The kids had been sick for three days — fevers, stomachaches, one very random burst of vomit from Guy — so I assumed I had the stomach bug, too. I was queasy, thirsty, didn’t feel right. I fell asleep at lunchtime, picked the kids up from daycare early, and was happy to come back and rest on the couch with them that evening.  I went to bed still queasy, but otherwise fine.  Just a stomach bug.

That was a week ago.

That night, around 11, I woke up to a stabbing pain along my right side and waves of nausea that would have sent me scrambling, except that I could barely move against the painful spasms in my abdomen. The night was a long blur of moving back and forth between the bed and the bathroom, trying to find relief from the pain or the nausea (both seemed too optimistic), but neither came.  When it was time to get ready for work, I just shook my head at G, and curled back into a ball of misery.

It wasn’t long after he left that I realized something was wrong, and it might not just be a stomach bug.  The pain on my right side was becoming more acute.  If I hadn’t just had surgery, I said to my parents on the way to the emergency room, I would say it was my appendix — but surely I couldn’t be that unlucky?
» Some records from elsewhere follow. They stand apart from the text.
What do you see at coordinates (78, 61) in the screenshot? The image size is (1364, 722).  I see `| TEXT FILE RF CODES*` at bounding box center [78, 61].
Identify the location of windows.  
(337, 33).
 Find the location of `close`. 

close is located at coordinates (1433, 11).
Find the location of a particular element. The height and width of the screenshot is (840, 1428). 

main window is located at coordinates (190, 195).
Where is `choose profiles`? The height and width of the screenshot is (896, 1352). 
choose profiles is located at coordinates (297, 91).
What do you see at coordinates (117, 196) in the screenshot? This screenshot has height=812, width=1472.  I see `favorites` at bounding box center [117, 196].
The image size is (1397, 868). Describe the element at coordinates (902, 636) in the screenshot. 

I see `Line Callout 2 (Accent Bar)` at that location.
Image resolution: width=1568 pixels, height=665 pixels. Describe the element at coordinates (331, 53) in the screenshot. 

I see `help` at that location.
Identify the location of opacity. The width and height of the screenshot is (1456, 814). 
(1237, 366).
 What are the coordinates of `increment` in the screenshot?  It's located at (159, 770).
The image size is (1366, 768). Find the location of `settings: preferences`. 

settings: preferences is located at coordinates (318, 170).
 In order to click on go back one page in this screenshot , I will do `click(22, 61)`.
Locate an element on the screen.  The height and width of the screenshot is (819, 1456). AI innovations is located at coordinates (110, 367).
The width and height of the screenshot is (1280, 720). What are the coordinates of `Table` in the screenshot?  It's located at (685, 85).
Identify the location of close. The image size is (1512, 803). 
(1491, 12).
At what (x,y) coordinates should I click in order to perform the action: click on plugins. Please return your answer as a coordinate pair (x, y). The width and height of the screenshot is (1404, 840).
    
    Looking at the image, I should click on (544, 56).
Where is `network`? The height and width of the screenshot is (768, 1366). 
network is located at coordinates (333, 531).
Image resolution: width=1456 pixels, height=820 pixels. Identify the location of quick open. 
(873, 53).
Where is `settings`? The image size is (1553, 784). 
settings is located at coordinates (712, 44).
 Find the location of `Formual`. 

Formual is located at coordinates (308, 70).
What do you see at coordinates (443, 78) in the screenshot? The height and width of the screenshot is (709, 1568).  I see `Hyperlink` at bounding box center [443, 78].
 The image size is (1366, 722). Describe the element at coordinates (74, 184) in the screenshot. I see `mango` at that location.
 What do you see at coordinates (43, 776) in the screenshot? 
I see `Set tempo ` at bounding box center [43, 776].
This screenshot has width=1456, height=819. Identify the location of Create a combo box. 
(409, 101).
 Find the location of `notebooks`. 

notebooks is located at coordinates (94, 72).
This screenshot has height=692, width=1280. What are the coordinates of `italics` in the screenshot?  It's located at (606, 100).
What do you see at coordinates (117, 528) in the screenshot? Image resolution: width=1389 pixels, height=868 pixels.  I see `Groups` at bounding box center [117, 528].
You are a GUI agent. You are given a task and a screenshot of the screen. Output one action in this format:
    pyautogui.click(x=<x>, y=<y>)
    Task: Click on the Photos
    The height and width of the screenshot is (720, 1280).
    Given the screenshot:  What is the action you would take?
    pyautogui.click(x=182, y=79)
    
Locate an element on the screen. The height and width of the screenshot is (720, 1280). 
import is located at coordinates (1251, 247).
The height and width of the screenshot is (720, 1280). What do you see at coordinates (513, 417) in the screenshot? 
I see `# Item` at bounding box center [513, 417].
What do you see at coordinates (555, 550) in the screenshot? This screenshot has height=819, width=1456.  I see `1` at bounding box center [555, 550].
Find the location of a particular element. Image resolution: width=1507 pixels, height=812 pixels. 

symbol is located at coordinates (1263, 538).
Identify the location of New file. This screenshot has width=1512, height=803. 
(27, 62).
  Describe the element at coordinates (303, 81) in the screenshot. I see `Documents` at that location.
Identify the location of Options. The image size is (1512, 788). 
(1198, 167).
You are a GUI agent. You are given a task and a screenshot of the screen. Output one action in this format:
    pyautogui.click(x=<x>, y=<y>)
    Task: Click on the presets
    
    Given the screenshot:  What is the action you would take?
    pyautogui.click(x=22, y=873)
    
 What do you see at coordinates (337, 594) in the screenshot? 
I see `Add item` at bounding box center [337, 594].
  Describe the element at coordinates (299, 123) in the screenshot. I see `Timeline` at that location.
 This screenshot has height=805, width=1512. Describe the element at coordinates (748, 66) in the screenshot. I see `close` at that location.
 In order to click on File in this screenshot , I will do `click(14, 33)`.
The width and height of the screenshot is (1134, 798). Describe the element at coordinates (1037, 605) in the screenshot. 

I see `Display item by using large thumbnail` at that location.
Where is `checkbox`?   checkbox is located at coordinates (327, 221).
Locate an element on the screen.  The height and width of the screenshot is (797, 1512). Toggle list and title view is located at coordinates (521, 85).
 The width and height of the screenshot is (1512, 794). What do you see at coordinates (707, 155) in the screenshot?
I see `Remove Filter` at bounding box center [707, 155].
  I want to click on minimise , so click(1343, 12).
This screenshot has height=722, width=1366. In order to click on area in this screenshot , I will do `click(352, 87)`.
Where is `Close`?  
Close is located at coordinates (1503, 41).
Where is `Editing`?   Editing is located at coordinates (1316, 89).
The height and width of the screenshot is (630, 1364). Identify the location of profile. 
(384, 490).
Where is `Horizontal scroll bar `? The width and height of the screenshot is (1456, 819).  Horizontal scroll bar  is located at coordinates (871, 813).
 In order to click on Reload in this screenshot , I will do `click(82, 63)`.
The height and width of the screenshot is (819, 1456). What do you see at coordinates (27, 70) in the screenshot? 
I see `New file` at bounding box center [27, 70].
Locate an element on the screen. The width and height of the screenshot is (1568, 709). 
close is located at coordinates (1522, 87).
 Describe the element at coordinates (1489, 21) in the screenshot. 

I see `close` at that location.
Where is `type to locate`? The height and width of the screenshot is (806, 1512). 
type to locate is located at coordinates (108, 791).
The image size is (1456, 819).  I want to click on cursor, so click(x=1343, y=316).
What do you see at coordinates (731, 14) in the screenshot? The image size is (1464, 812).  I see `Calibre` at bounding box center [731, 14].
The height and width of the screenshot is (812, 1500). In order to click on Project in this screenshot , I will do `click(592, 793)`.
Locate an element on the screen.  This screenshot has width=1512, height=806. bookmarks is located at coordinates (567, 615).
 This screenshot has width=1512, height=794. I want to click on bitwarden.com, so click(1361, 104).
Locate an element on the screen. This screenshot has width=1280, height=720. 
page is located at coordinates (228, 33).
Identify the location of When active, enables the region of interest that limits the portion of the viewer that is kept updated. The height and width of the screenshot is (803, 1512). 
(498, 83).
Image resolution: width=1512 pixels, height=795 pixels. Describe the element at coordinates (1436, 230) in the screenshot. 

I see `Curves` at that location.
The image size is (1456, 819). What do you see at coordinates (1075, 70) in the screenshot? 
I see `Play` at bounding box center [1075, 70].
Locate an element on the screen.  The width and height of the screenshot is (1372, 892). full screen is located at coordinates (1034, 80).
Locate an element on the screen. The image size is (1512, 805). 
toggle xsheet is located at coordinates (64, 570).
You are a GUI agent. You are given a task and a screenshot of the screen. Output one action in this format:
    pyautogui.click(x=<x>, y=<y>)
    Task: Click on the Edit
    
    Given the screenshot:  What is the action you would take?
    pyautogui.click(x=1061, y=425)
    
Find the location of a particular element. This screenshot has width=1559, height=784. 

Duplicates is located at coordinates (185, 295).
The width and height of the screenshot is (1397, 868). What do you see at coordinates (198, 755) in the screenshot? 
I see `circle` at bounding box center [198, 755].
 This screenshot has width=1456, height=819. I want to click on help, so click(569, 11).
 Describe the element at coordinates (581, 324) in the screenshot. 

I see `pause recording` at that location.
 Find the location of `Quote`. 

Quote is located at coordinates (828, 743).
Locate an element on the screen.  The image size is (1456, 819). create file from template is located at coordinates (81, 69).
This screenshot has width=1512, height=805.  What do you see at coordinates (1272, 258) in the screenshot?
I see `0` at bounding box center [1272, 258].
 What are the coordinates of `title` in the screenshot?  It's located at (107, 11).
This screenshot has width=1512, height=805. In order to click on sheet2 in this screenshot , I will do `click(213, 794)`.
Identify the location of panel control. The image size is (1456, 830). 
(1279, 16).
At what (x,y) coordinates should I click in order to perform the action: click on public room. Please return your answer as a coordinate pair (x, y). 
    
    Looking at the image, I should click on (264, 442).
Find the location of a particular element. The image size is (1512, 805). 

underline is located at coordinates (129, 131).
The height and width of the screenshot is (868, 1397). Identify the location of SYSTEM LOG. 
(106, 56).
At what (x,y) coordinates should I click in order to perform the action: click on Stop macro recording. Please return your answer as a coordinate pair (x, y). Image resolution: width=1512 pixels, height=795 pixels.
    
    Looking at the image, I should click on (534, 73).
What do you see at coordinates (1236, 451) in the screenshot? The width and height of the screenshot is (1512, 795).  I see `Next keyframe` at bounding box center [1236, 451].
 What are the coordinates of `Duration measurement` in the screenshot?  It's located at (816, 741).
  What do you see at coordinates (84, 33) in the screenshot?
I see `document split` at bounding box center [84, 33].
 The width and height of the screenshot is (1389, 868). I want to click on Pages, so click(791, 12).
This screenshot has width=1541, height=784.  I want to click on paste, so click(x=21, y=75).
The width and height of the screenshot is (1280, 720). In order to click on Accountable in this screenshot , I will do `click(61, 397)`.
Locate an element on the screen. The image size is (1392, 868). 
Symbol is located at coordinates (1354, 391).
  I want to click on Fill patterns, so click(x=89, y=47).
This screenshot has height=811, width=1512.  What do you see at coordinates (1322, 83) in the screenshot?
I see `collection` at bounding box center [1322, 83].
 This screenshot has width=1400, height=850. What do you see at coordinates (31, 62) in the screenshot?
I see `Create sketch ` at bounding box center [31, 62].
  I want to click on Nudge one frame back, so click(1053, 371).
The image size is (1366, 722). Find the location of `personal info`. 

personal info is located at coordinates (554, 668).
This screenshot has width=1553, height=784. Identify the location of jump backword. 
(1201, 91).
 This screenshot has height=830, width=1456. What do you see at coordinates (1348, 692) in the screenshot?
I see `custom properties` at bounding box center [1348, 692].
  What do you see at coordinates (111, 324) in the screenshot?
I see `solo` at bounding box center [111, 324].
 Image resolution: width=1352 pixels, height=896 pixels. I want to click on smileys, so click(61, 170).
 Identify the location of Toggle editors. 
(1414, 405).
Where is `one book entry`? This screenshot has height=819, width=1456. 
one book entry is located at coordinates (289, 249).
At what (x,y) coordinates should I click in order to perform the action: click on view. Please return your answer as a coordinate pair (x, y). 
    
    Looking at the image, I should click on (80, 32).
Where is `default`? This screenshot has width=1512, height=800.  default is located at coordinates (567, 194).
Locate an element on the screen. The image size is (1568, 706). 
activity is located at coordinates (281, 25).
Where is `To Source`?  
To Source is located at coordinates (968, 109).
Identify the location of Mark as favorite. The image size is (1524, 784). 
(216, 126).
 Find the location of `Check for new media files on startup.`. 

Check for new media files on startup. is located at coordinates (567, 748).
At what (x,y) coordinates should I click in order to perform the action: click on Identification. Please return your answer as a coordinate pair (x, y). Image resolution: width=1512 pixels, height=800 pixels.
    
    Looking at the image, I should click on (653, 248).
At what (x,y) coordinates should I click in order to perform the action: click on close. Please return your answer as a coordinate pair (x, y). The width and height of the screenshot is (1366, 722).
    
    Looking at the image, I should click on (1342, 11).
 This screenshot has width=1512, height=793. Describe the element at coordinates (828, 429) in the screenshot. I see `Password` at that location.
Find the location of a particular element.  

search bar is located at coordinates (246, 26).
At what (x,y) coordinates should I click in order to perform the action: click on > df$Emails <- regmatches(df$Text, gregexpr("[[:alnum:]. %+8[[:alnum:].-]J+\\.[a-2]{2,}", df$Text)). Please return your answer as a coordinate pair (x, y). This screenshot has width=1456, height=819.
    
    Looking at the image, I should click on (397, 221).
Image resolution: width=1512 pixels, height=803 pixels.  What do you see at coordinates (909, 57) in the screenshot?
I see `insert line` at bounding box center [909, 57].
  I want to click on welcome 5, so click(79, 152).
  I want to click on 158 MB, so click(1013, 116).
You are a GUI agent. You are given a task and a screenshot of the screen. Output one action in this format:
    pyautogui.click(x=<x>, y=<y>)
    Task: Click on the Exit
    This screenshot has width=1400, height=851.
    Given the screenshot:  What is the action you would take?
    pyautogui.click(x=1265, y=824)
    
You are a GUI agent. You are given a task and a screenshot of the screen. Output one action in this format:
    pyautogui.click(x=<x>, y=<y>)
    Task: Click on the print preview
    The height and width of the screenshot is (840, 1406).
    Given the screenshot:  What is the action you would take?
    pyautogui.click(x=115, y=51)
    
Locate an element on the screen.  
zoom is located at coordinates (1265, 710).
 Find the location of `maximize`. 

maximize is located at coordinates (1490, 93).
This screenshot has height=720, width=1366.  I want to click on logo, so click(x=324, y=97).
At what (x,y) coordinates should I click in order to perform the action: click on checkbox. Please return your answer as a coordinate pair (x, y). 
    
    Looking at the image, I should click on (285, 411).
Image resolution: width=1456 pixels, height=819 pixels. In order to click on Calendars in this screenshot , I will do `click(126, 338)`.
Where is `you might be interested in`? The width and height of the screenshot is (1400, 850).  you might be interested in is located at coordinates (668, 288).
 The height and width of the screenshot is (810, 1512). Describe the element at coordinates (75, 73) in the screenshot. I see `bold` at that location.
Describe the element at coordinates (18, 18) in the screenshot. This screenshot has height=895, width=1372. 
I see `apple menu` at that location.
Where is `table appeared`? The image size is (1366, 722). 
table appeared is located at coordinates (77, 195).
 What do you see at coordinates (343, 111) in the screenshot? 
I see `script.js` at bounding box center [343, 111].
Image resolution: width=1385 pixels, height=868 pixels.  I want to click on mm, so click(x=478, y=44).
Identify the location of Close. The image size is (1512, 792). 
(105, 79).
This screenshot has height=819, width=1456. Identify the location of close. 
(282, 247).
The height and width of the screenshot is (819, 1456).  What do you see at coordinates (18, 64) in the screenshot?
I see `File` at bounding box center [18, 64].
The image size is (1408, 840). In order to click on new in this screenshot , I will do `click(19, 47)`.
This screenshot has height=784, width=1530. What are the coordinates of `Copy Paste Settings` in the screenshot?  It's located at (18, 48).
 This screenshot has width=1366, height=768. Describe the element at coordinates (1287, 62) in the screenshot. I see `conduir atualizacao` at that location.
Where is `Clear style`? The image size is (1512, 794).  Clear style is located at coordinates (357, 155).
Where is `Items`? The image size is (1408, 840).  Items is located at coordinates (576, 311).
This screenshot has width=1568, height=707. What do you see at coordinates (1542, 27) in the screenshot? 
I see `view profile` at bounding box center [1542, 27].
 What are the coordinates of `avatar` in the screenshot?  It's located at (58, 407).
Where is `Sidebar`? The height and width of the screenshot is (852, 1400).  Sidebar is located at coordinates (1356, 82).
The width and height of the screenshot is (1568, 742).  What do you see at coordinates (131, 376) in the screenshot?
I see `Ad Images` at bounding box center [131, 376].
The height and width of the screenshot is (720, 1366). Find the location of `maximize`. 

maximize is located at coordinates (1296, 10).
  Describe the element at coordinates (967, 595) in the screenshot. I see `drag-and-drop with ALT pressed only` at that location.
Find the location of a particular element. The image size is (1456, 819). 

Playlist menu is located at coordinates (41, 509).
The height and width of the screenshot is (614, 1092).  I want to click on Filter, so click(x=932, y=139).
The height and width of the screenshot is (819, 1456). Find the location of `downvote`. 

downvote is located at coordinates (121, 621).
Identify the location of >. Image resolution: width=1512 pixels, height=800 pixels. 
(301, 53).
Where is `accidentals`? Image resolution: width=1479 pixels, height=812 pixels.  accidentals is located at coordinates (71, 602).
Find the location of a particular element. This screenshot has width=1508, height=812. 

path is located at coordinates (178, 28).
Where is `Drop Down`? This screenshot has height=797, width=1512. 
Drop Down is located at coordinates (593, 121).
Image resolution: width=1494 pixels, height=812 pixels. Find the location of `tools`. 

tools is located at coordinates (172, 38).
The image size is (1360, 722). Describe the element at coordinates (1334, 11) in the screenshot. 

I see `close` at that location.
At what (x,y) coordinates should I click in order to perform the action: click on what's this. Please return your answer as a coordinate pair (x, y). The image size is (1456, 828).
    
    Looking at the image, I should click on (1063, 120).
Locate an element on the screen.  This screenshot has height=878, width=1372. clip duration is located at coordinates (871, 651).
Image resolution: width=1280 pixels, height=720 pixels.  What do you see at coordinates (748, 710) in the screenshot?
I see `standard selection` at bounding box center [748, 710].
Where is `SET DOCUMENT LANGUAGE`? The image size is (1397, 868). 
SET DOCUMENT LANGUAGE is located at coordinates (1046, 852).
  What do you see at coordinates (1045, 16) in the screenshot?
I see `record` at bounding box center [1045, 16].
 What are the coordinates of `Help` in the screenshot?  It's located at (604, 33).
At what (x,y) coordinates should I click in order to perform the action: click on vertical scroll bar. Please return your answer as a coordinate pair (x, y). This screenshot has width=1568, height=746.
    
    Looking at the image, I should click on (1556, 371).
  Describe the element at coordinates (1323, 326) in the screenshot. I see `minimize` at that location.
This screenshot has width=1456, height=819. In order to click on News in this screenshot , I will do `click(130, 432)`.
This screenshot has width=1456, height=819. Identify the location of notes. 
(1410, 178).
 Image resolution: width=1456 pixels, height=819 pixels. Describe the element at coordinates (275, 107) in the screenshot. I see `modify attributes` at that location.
The emergency room was a long, drawn-out nightmare. They had no beds available when we got there, so G (who had turned around on his way to work and met us there) and I waited in a small room — the pain for me was becoming intolerable at that point, and he was feeling helpless to do anything.  But finally, a bed opened up, and I don’t really have a good sense of time after that.  We got there early in the morning and the next actual time I remember is 8:30 pm when I was awake after surgery.

In between that was a lot of pain, a lot of nausea, and very little relief honestly.  At some point in the afternoon (mid-day? I don’t know), I had a CT scan.  It wasn’t long after that that the nurse came back into our room.  “Appendicitis,” she said.  I asked her to repeat herself.  All I heard was “another surgery.”  G said, “We should have taken that out last time.”

But the doctor came in and explained that actually they couldn’t see the appendix at all.  There was too much inflammation in that area on the scan.  There also appeared to be pockets of air.  His guess was that it had already ruptured.  At any rate, quick surgery was necessary.  He contemplated sending me to a university hospital but felt the wait would be too long, and he was also very confident in the surgeon on call (who several of the nurses said was the best surgeon they had, for what that is worth).

The issue of the serum sickness was a tricky one — obviously I haven’t yet identified what caused it last time because who knew I’d need that information less than three weeks later.  I still had all the paperwork on serum sickness from NIH and other sources printed out in my backpack, which I shared with the surgeon and the anesthesiologist.  Finally, after lots of conversation about it and a call to my GP, they agreed to switch one of the agents being used for general anesthesia, give me a strong dose of pre-op prednisone, and follow that up with antihistamines for the length of my hospital stay.  Agreeing to those terms, I finally signed the consent form for general anesthesia outside the OR and was asleep before the ink was dry.

The next thing I remember was G by my side that night.

“Did the doctor talk to you after surgery?” he asked.  “Did he tell you what it really was?”